More than 5,000 families in Enfield are now claiming the controversial all-in-one benefits payment, reports Stephen Cox
The introduction of Universal Credit (UC) in Enfield may make it more difficult for claimants to find private rented accommodation, landlords and voluntary organisations have warned.
UC replaces housing benefit, working tax credit, and a variety of other benefits, with a single monthly payment. Because UC is being paid directly to claimants, it means landlords are not guaranteed prompt payment of rent, and the system’s growing reputation for causing delays to benefit payments is increasing wariness about renting to claimants.
The first claimants from Enfield were transferred to UC last year and since then 5,168 households, as of October 2018, have been moved to the new system – around one-in-seven of the total number eligible.
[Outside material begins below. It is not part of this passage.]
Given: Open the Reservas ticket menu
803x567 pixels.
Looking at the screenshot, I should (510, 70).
Chris Norris, director of policy and practice at the National Landlords Association (NLA), said: “The private-rented sector plays a key role in providing much needed affordable accommodation to tenants on low incomes, including those in receipt of housing support. Currently, only 19 percent of landlords in outer London let to those receiving any form of housing benefit.
“While the NLA supports the concept behind Universal Credit, it is clearly divorced from the realities of many tenants’ lives. Many landlords now view letting to tenants in receipt of housing benefits as high risk, because they simply do not have the confidence that rent will be paid to them on time.”
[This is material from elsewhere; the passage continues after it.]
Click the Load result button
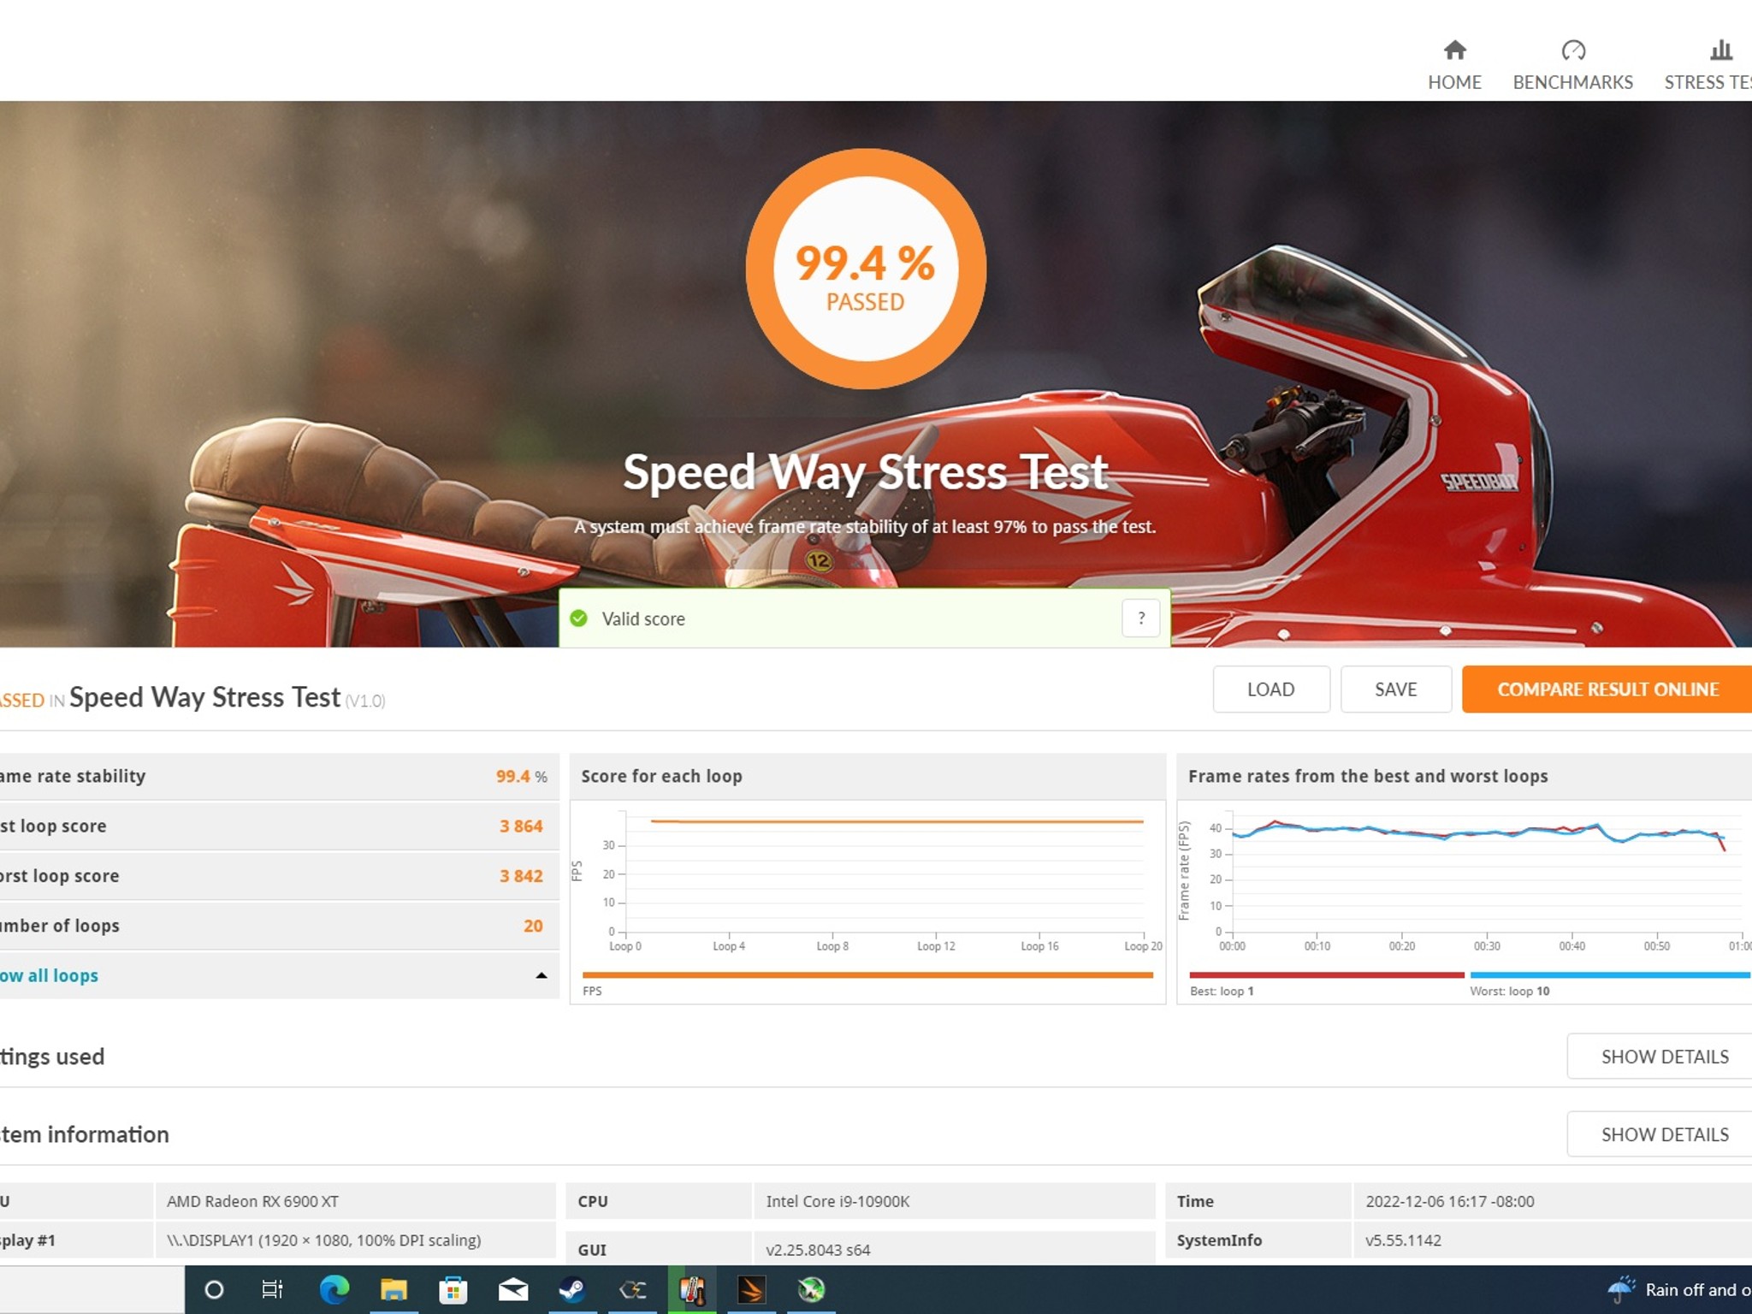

UC is increasingly controversial, with the Secretary of State for Work and Pensions, Esther McVey, last month admitting that families could be made up to £2,400 worse off each year.
Local voluntary groups in Enfield have echoed these concerns, with Enfield Citizens Advice Bureau (CAB) reporting that 740 local families have sought help from them.
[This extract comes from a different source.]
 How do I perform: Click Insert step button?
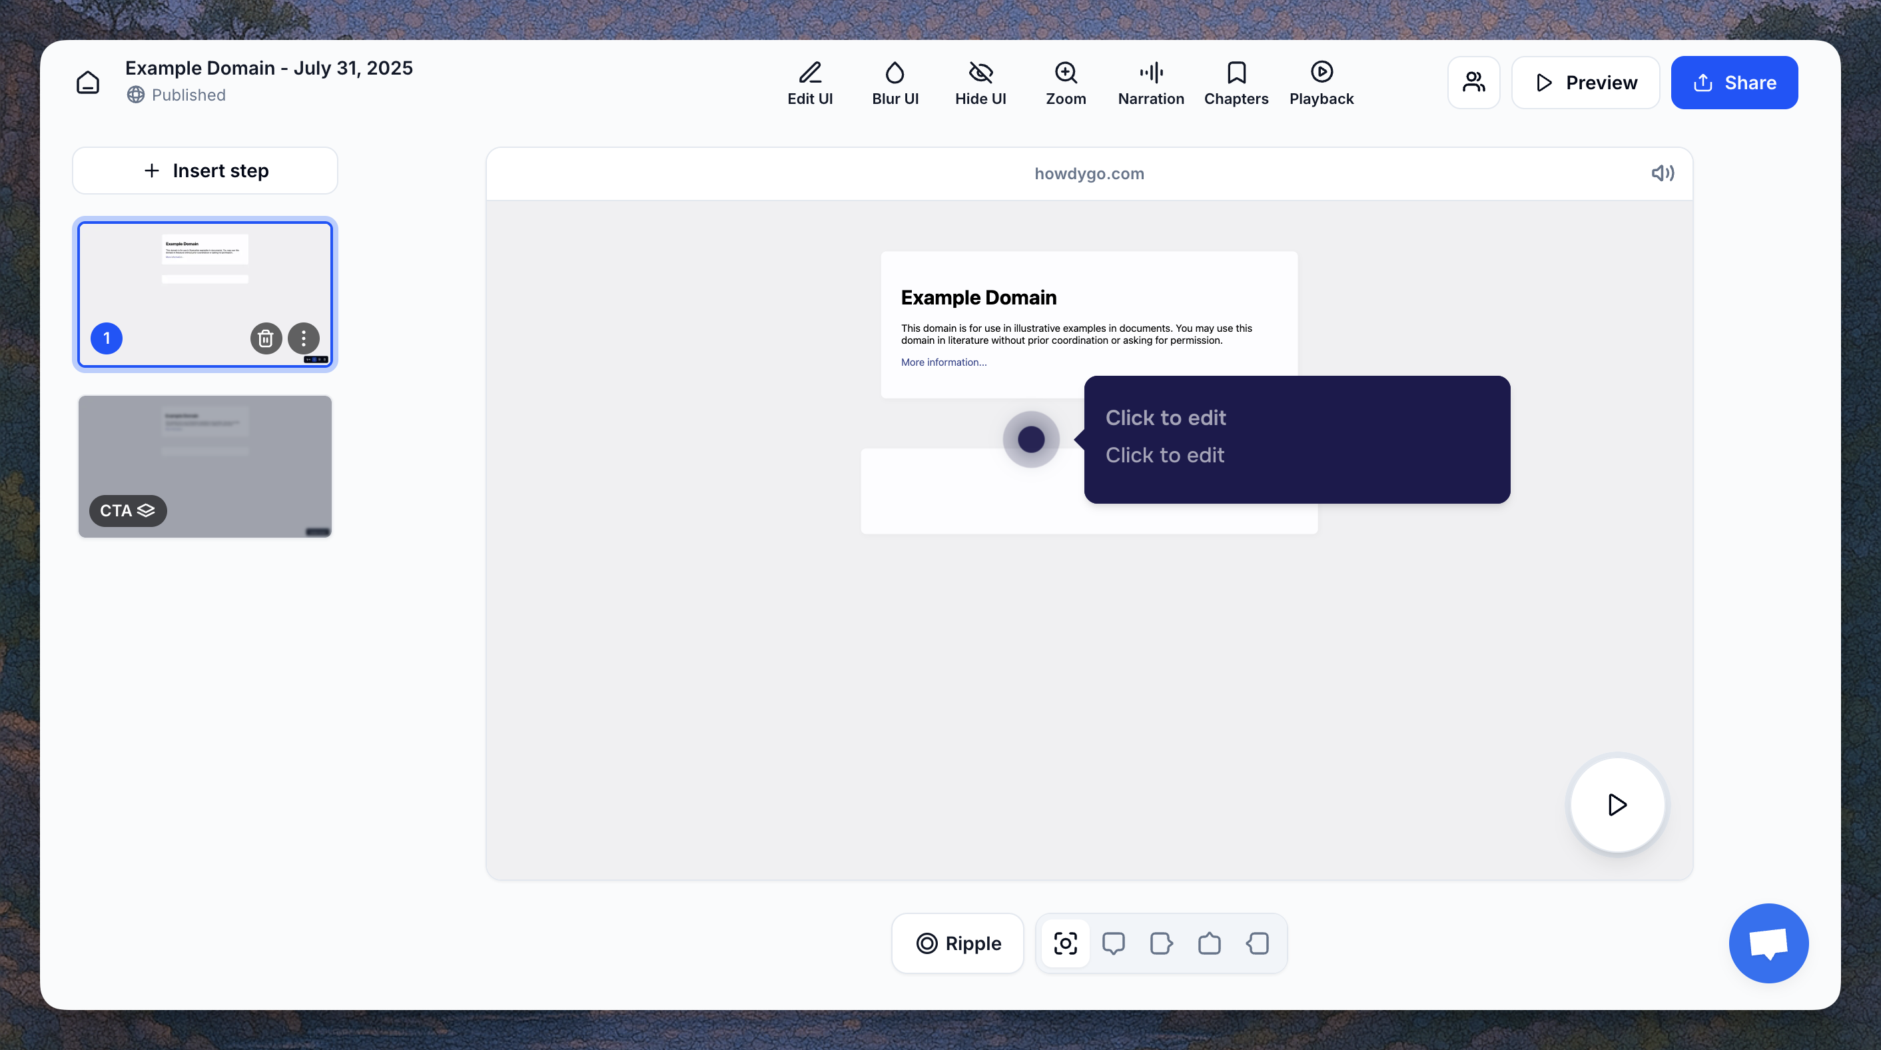[205, 171]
Jill Harrison, chief executive of Enfield CAB, told the Dispatch: “Housing is expensive. I understand the argument that helping claimants to budget is a good thing, but many landlords are already reluctant to rent to people on benefits.
“Fears they might not be paid might lead to some landlords refusing claimants as tenants. After all, if your kids are hungry, you would be tempted to put them first.”
UC already applies to most new claimants and is being gradually rolled out to existing claimants. The benefit is paid monthly in arrears, and there is a five-week gap between the end of the old benefit and the start of the new. New claimants can apply for an advance, but this is a loan which must be repaid within the year.
Jill said: “Many clients are in irregular, minimum wage, zero hours contract work. They’re not likely to have savings to tide them over. Any loan is a bad idea.”
She thinks it is inevitable that there will be many struggling to cope in the transition. “Making everything online sounds good. But people may not have good English. A lot of our clients just need help understanding how to answer the questions or prove identity.”
A recent report in The Observer said that almost two-in-five households in receipt of benefits lose an average of £52 a week switching to UC. The Trussell Trust, a national foodbank charity, claims foodbank usage has risen by half in boroughs where UC has been rolled out. North Enfield Foodbank was asked for figures for this article but stated that it doesn’t record which clients seeking emergency help do so because of UC.
A spokesperson for the Department of Work and Pensions said: “UC replaces an out-of-date, complex benefits system with cliff edges that disincentivised work and often trapped people in unemployment.
“Under UC, evidence shows people are moving into work faster and staying in work longer than under the old system.
“We have made improvements, including increasing advances to 100 percent, removing the seven-day waiting period, and paying people’s housing benefit for two weeks while they wait for the first UC payment.”